# EXCERPT
In keeping with the general hypocrisy about the upper class, these shows have already whipped up some moral outrage. In "Rich Girls," Ally Hilfiger, daughter of Tommy, and a less attractive sidekick are shown doing "damage" in Prada and expressing their patronizing concern for plebian New Yorkers, notably Prada salespeople and "garbage men." In "The Simple Life," which has its premiere on Dec. 2, Ms. Hilton and her own less attractive sidekick are airlifted from 90210 to the Ozarks for a monthlong live-in with a farm family. The gags fly when they pluck chickens, drive a pick-up and tease locals who don't know the term "threeway."

Coarse? Usually. Silly? Always. But the zeal with which all four rich girls throw themselves into their shows may be some kind of breakthrough — a step toward candor in our national nonconversation about wealth. They are not pretending to be what they're not. They've got it, God knows, and no one's going to stop them from flaunting it. This guilt-free hedonism is a refreshing break from the norm in our post-bubble culture, where faux populism has become de rigueur among the wealthy in the public eye. We are awash in ambitious rich people, from the political arena on down, who play up their humble roots and down-home habits, however few or fictional in reality, to sell us products or themselves.

This phenomenon was typified by Martha Stewart as she tried to salvage her image and business in an interview with Barbara Walters two weeks ago. The doyenne of East Hampton and, until last year, the New York Stock Exchange is now repositioning herself as a direct descendant of Ma Kettle, if not Ma Joad. We were reminded that her maiden name is Polish and that she grew up without "a silver spoon in her mouth" in a "working-class town" (Nutley, N.J.) where her household had six kids and one bathroom. Soon came the tender tableau of the present-day Ms. Stewart rising at dawn to feed her chickens. Ms. Stewart seemed unaware that she was coming off as Marie Antoinette — a humorless contrast to Ms. Hilton, who on "The Simple Life" treats her similar encounters with livestock as a joke and knows that she's the punch line. Ms. Stewart also reminisced about riding up Madison Avenue on that celebratory day in 1999 when she rang the bell to open the stock exchange. "I could actually buy pretty much anything in these shops," she remembered thinking. "But I didn't." Had she owned up to doing damage at Prada, or even Barneys, she might not have inspired laughter when reassuring us that the money saved on that ImClone trade amounted to a mere ".006 percent" of her net worth.

# INFORMATION SHOWN
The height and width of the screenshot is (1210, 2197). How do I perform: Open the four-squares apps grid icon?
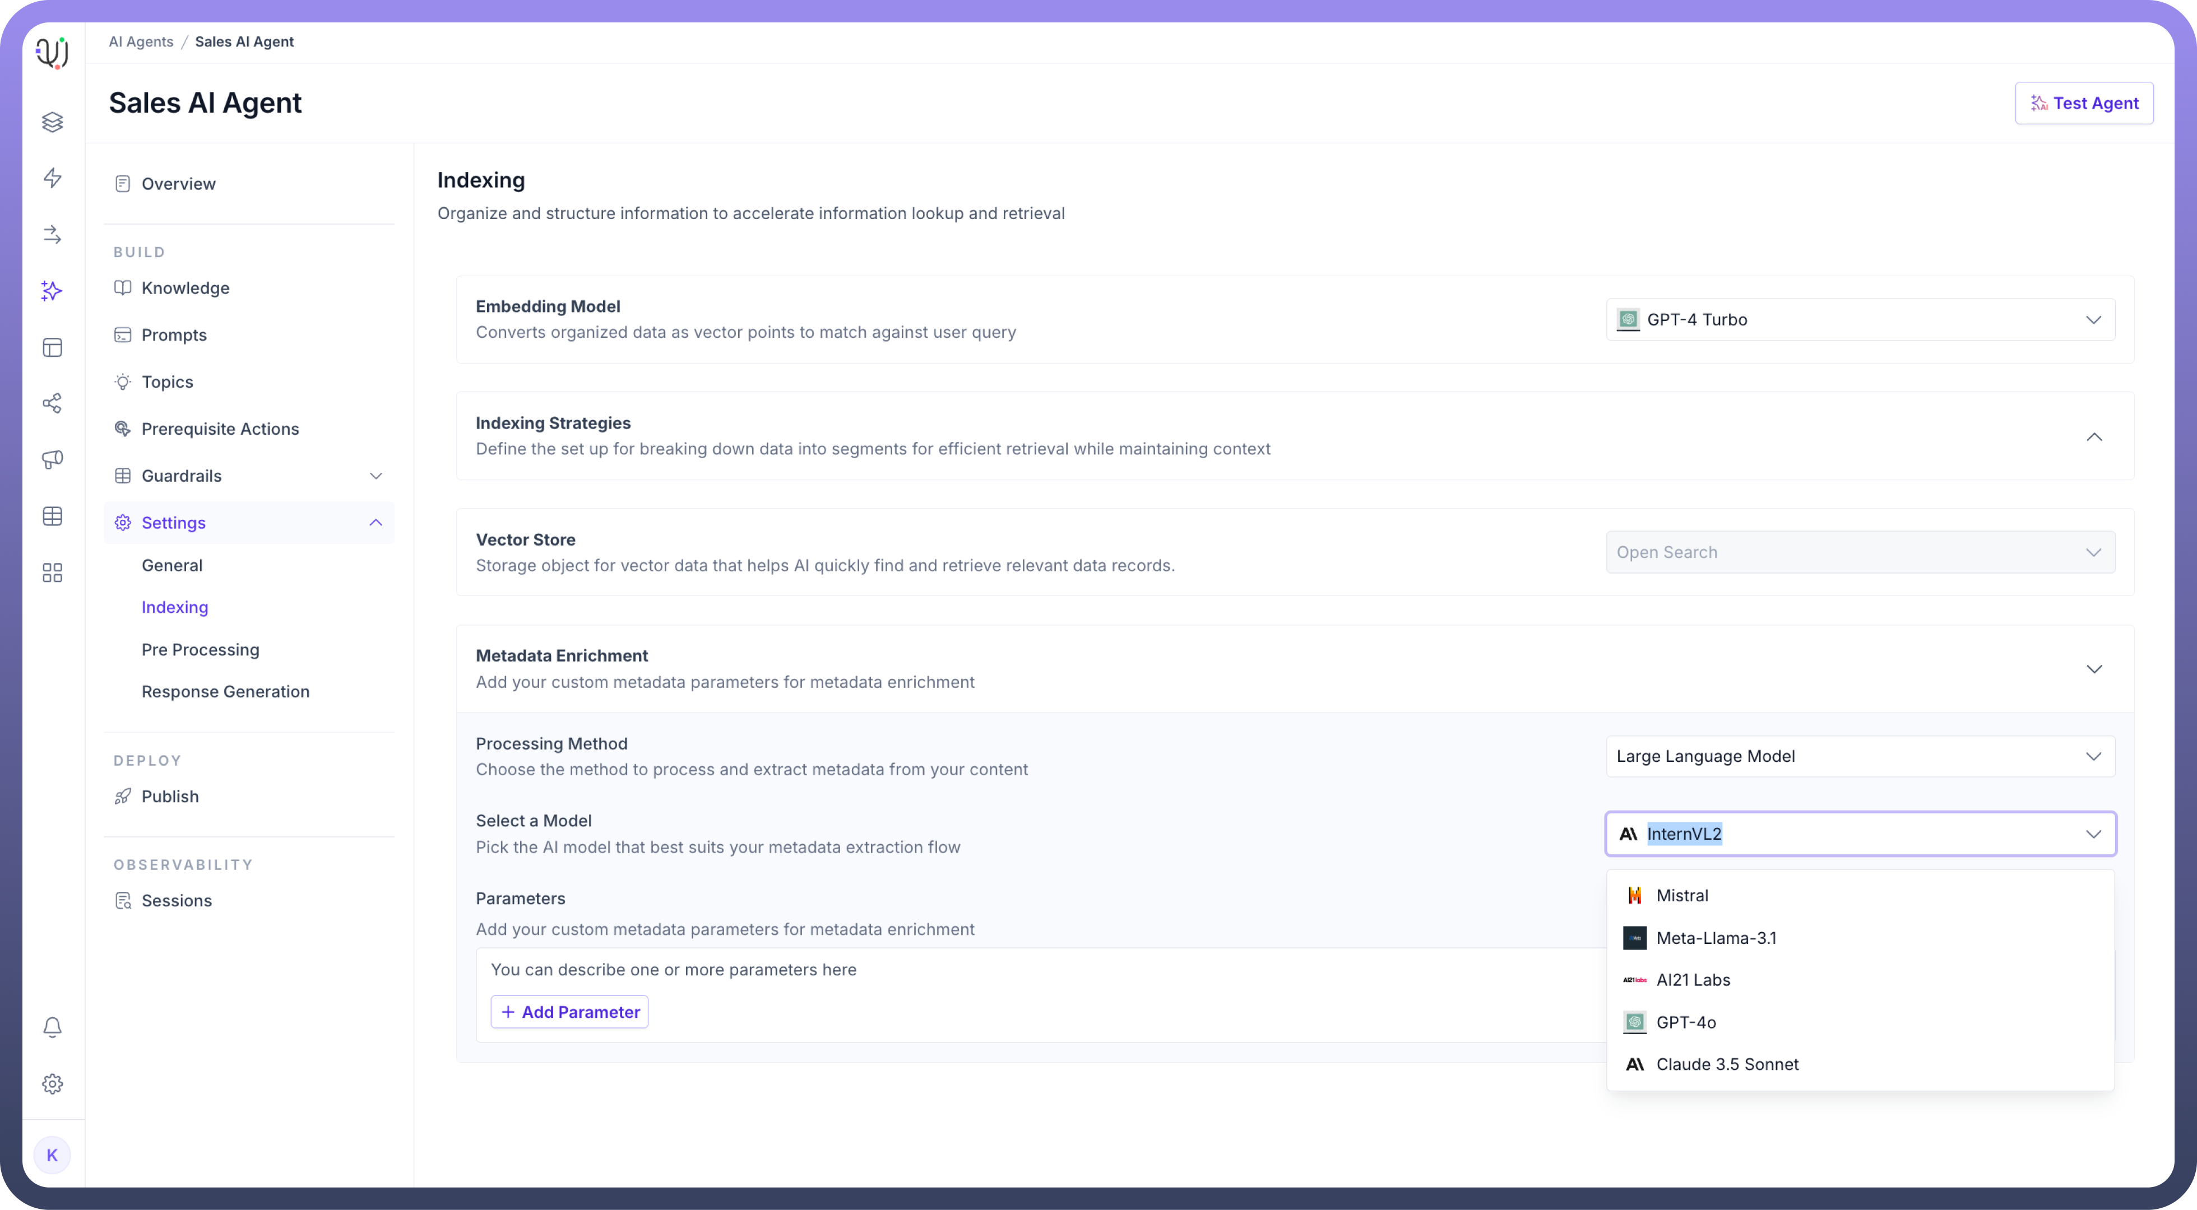pyautogui.click(x=52, y=573)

# INSTRUCTIONS
• 1. List the activities that the excerpt says Ms. Hilton and her sidekick do for laughs in the Ozarks.
• 2. According to the excerpt, what share of her net worth did Ms. Stewart say the money saved on the ImClone trade amounted to?
• 3. Reproduce the passage of the excerpt starting at "Coarse? Usually. Silly?" and ending at "products or themselves.".
The data above come from a source separate from the excerpt.

# ANSWER SET
• 1.
- Plucking chickens
- Driving a pick-up
- Teasing locals who don't know the term "threeway"

• 2. A mere ".006 percent" of her net worth.

• 3.
Coarse? Usually. Silly? Always. But the zeal with which all four rich girls throw themselves into their shows may be some kind of breakthrough — a step toward candor in our national nonconversation about wealth. They are not pretending to be what they're not. They've got it, God knows, and no one's going to stop them from flaunting it. This guilt-free hedonism is a refreshing break from the norm in our post-bubble culture, where faux populism has become de rigueur among the wealthy in the public eye. We are awash in ambitious rich people, from the political arena on down, who play up their humble roots and down-home habits, however few or fictional in reality, to sell us products or themselves.